The pandemic has had an impact on New York City’s housing market, according to a study released Thursday, leaving more vacant homes on the market in the city than before the pandemic. As city residents relocated to the suburbs, homes in the New York metro area are in greater demand, the study found.
The report, conducted by the New York City’s Department of City Planning and Zillow Inc., a real estate listing website company, was presented last Thursday on Zoom with a panel of city planning officials and Zillow economists. The panel discussed the study’s complex findings that showed that New York City and the greater New York metro area are undergoing a shift with more people opting for homes in the suburbs and leaving apartments in the city empty. The experts believed that one of the reasons that this was happening was because companies opted for employees to work remotely during the pandemic.
Many in the industry expected these market findings as a result of COVID’s impact, but Thursday’s study further narrowed and centralized the diverging views among real estate experts. The findings were supported by large data sets of home listings from Zillow only and intra-regional analysis.
“The vitality of our metropolitan region has historically relied upon the symbiotic relationship between the city and our suburbs and we’ve seen that balance shift back and forth throughout the last half-century,” said Dara Goldberg, assistant director of the NYC Department of City Planning.
The Zillow team also pointed out that many of the residents that remained in the city lived in lower-tier rentals. The market for these more affordable apartments, consequently, remained steady. Some of the panelists argued that the city needed to address the inequities inherent in that situation.
“With each area making important contributions to the region’s overall housing supply, shrinking inventory, increased demand, and rising prices are a sign that we are not flexibly and equitably accommodating the housing needs of a diverse population,” Goldberg added.
In 2020, according to the study, there were fewer homes available in the greater New York City metro area–about 19 percent less than the year before the pandemic. But the opposite trend prevailed in the city itself, where there were about 7 percent more homes available compared to the year before.
In 2019, about 85 percent of the new unit in the entire tri-state area were being built in New York City and in northern New Jersey. Growth of a million jobs had also been concentrated in New York City, so demand in the city for housing was high compared to the suburbs.
But with COVID, everything changed—the demand for housing shifted from the city to the suburbs, driving prices in the suburbs up. And an existing mismatch between housing availability and job growth projections could not keep up with shift, said Goldberg. Lagging new construction had also been a huge factor in the disproportionate housing needs of NYC and its suburbs, she argued. In that sense, the pandemic exacerbated the availability—and affordability—of housing in these areas, according to Goldberg.
In fact, New York City had 7% more homes available for purchase and 19% fewer homes available for purchase than the rest of the NYC Metro, according to the study.
Overall, home sales in New York City and its surrounding regions dropped during the pandemic. NYC experienced the steepest decline, but the drop in home sales in the greater metro area dropped less precipitously.
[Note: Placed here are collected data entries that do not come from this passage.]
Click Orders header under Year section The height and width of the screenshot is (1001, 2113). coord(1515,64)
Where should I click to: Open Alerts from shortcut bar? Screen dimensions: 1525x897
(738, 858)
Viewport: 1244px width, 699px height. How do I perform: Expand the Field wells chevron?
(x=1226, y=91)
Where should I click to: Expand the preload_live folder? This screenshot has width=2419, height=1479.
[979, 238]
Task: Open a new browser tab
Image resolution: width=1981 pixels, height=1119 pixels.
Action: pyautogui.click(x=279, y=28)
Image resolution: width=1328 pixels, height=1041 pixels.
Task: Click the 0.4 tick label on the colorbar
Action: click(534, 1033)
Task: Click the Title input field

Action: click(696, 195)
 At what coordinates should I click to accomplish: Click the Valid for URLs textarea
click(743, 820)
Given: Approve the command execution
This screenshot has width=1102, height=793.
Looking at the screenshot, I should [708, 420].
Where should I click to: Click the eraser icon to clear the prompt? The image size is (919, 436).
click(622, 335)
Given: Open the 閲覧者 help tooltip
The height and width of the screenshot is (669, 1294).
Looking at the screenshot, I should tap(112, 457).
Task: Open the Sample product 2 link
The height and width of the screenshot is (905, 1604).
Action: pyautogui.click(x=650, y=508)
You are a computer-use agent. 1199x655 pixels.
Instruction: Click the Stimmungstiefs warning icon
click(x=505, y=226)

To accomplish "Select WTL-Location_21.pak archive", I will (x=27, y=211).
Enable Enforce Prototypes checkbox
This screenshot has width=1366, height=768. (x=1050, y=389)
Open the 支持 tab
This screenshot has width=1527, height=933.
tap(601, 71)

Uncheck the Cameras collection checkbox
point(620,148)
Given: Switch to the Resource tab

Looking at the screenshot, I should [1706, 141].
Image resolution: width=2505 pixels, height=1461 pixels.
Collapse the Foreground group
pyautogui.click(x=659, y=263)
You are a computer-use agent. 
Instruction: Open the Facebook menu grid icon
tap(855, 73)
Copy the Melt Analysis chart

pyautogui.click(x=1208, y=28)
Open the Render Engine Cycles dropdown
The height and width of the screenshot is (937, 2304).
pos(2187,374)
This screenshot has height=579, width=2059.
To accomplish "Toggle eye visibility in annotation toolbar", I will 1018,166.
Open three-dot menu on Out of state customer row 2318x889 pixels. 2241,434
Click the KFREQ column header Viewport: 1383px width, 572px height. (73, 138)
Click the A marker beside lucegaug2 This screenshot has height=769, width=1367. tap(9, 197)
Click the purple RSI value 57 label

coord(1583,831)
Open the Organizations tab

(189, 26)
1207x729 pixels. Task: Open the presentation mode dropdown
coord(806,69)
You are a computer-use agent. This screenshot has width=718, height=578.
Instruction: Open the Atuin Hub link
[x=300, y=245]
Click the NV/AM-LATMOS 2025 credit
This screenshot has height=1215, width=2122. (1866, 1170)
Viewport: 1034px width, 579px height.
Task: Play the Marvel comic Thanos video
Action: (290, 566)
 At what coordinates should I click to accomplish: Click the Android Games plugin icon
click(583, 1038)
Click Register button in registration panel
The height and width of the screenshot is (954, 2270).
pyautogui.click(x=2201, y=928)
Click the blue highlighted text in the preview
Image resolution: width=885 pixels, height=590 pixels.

The city’s home sales dropped 24 percent compared to the year before, whereas the suburbs only dropped six percent, according to the study.
Not surprisingly, the New York City housing market was not the only area in the country affected by the COVID pandemic. The inventory of available homes for purchase fell by 27 percent in the United States as a whole, said the study, while sales showed no significant change. In New York City and the greater metro area, however, new home sales experienced a cut back of six percent compared to 2019.
Rentals in New York City’s most expensive neighborhoods also declined during the pandemic, said Alexandra Lee, an economist for Zillow. Her explanation: the growing number of employees working remotely who opted to leave the city. Perhaps, she argued, they were not willing to pay the premiums to live near city amenities such as theaters and restaurants since they were not accessible during the pandemic anyway, according to Lee.
Not every metro area had been affected in the same way, however, said Lee. Expensive markets like New York and San Francisco encountered softer demand for homes, and, consequently, witnessed a greater supply of vacant homes. In more affordable urban areas, such as Kansas City and Cleveland, the opposite was true.
“This boils down to the relative affordability of urban versus suburban areas in different metros,” said Lee.
The rental market also revealed that there was a greater impact on vulnerable populations in many urban areas like New York. Rentals held steady in less affluent neighborhoods in the city whereas more affluent neighborhoods showed a steep decline, according to Trey Manhertz, another team economist at Zillow.
“We might attribute this to the fact that lower-income renters tend to have jobs that are less remotable,” said Manhertz. And so they’re less likely to have the ability to leave the city,” he added.
How all this will shake out in the months to come is still unclear and depends on how the pandemic will unwind, many of the panelists agreed. “You know, I think that we’re eager to see how widespread vaccine distribution, and as the economy stabilizes, and as people sort of return to these core cities, what that recovery will look like,” said Zillow’s Lee.